Saved data entries
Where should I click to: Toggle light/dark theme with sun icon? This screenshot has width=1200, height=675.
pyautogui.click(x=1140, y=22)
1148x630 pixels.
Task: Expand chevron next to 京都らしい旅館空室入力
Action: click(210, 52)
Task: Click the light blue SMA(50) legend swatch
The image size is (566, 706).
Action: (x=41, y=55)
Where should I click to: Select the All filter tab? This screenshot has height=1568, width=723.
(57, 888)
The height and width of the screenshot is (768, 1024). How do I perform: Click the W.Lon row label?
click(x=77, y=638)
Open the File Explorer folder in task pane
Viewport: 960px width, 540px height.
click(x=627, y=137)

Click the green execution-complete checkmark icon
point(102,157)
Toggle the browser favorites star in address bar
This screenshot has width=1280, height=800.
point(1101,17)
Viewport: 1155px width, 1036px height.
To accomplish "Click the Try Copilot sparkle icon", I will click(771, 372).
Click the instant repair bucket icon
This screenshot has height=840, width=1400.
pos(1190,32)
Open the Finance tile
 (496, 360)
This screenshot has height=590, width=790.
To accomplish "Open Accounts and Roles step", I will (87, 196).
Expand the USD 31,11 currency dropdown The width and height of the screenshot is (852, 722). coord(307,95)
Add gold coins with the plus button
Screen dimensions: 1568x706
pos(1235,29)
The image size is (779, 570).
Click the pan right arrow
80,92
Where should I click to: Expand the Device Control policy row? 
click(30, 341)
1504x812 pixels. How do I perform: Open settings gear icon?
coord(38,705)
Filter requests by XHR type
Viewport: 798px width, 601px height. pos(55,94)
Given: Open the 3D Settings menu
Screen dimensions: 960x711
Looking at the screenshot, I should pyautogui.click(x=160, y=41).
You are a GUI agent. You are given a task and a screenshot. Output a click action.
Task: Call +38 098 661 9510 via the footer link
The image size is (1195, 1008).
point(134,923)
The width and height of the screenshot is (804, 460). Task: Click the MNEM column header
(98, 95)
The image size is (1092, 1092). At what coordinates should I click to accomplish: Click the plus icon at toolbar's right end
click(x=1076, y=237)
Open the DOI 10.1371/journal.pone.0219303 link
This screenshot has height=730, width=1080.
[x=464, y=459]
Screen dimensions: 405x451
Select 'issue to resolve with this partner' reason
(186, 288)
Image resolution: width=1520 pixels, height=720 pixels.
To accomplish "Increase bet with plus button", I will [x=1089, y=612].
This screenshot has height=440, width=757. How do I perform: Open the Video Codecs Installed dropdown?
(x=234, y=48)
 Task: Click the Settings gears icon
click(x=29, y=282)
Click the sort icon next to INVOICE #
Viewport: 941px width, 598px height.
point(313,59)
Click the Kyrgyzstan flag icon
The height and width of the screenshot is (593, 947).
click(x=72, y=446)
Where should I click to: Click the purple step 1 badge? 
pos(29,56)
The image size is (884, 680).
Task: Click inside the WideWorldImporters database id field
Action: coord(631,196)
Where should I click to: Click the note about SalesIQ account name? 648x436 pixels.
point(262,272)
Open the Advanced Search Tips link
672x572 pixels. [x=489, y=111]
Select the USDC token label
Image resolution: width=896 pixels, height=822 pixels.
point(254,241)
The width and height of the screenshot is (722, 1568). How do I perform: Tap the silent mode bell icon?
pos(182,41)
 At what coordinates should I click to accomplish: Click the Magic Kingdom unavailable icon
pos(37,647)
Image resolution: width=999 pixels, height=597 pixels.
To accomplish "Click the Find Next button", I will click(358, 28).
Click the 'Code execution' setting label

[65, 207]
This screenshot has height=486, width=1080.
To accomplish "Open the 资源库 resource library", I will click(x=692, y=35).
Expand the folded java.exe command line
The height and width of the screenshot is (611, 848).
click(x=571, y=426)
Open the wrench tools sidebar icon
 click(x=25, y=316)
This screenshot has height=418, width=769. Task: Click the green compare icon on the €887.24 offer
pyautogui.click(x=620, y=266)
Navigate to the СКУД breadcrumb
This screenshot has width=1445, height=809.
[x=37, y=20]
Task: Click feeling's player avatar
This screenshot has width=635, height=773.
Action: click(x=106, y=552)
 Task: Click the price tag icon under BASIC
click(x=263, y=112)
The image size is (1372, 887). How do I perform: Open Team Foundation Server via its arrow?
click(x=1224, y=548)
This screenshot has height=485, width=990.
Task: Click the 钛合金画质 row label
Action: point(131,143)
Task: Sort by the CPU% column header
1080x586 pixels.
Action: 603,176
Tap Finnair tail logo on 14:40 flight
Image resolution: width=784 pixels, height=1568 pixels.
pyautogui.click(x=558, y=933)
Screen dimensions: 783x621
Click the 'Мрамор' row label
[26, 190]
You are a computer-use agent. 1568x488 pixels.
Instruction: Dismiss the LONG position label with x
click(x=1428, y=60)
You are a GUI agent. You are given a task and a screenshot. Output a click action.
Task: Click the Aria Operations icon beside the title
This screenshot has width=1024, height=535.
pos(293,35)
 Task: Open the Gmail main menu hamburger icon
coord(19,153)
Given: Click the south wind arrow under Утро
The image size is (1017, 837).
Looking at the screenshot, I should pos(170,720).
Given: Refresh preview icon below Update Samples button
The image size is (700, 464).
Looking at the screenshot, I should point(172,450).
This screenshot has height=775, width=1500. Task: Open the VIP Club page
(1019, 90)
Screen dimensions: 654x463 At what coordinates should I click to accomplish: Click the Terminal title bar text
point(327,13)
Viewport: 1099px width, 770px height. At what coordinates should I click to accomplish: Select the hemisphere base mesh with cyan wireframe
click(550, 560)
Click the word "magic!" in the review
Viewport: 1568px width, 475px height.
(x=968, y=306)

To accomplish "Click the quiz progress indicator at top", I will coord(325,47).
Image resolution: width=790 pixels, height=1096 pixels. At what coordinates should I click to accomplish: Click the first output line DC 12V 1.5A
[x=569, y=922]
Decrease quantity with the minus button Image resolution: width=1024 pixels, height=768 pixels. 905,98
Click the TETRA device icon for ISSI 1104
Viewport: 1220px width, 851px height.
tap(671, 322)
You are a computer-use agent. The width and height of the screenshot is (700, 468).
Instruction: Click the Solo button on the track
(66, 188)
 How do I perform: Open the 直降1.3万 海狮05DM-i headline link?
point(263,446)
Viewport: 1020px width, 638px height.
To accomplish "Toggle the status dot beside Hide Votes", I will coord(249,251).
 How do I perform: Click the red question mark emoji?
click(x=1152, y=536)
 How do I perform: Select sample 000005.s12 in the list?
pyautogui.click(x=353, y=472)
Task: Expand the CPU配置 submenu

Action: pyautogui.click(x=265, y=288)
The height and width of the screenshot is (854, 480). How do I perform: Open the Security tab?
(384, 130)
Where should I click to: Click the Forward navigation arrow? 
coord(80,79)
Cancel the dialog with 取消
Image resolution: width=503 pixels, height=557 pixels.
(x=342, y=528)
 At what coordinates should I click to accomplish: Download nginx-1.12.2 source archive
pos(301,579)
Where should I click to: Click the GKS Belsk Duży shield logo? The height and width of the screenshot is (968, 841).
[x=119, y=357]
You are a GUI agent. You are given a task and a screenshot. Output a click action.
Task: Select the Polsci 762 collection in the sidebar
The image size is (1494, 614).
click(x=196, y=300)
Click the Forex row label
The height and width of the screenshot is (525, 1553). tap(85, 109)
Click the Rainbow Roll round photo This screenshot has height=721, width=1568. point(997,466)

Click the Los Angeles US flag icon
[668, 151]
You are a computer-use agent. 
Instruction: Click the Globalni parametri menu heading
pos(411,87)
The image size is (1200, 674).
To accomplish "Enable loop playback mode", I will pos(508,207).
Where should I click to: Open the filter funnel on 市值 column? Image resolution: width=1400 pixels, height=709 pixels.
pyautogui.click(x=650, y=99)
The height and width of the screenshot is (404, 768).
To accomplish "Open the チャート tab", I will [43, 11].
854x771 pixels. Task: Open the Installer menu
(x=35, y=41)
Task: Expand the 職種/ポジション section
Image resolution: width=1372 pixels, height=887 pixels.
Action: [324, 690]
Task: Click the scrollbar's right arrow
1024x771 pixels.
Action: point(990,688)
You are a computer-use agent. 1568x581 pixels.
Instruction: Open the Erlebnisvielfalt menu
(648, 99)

**EXERCISE DIRECTIONS:**
The entries above hold the needed span. Transcribe exactly the lines from the one with "Viewport: 941px width, 598px height." to the one with "You are a computer-use agent. 1568x488", both included.

**OUTPUT BELOW:**
Viewport: 941px width, 598px height.
point(313,59)
Click the Kyrgyzstan flag icon
The height and width of the screenshot is (593, 947).
click(x=72, y=446)
Where should I click to: Click the purple step 1 badge? 
pos(29,56)
The image size is (884, 680).
Task: Click inside the WideWorldImporters database id field
Action: coord(631,196)
Where should I click to: Click the note about SalesIQ account name? 648x436 pixels.
point(262,272)
Open the Advanced Search Tips link
672x572 pixels. [x=489, y=111]
Select the USDC token label
Image resolution: width=896 pixels, height=822 pixels.
point(254,241)
The width and height of the screenshot is (722, 1568). How do I perform: Tap the silent mode bell icon?
pos(182,41)
 At what coordinates should I click to accomplish: Click the Magic Kingdom unavailable icon
pos(37,647)
Image resolution: width=999 pixels, height=597 pixels.
To accomplish "Click the Find Next button", I will click(358, 28).
Click the 'Code execution' setting label

[65, 207]
This screenshot has height=486, width=1080.
To accomplish "Open the 资源库 resource library", I will click(x=692, y=35).
Expand the folded java.exe command line
The height and width of the screenshot is (611, 848).
click(x=571, y=426)
Open the wrench tools sidebar icon
 click(x=25, y=316)
This screenshot has height=418, width=769. Task: Click the green compare icon on the €887.24 offer
pyautogui.click(x=620, y=266)
Navigate to the СКУД breadcrumb
This screenshot has width=1445, height=809.
[x=37, y=20]
Task: Click feeling's player avatar
This screenshot has width=635, height=773.
Action: click(x=106, y=552)
 Task: Click the price tag icon under BASIC
click(x=263, y=112)
The image size is (1372, 887). How do I perform: Open Team Foundation Server via its arrow?
click(x=1224, y=548)
This screenshot has height=485, width=990.
Task: Click the 钛合金画质 row label
Action: point(131,143)
Task: Sort by the CPU% column header
1080x586 pixels.
Action: 603,176
Tap Finnair tail logo on 14:40 flight
Image resolution: width=784 pixels, height=1568 pixels.
pyautogui.click(x=558, y=933)
Screen dimensions: 783x621
Click the 'Мрамор' row label
[26, 190]
You are a computer-use agent. 1568x488 pixels.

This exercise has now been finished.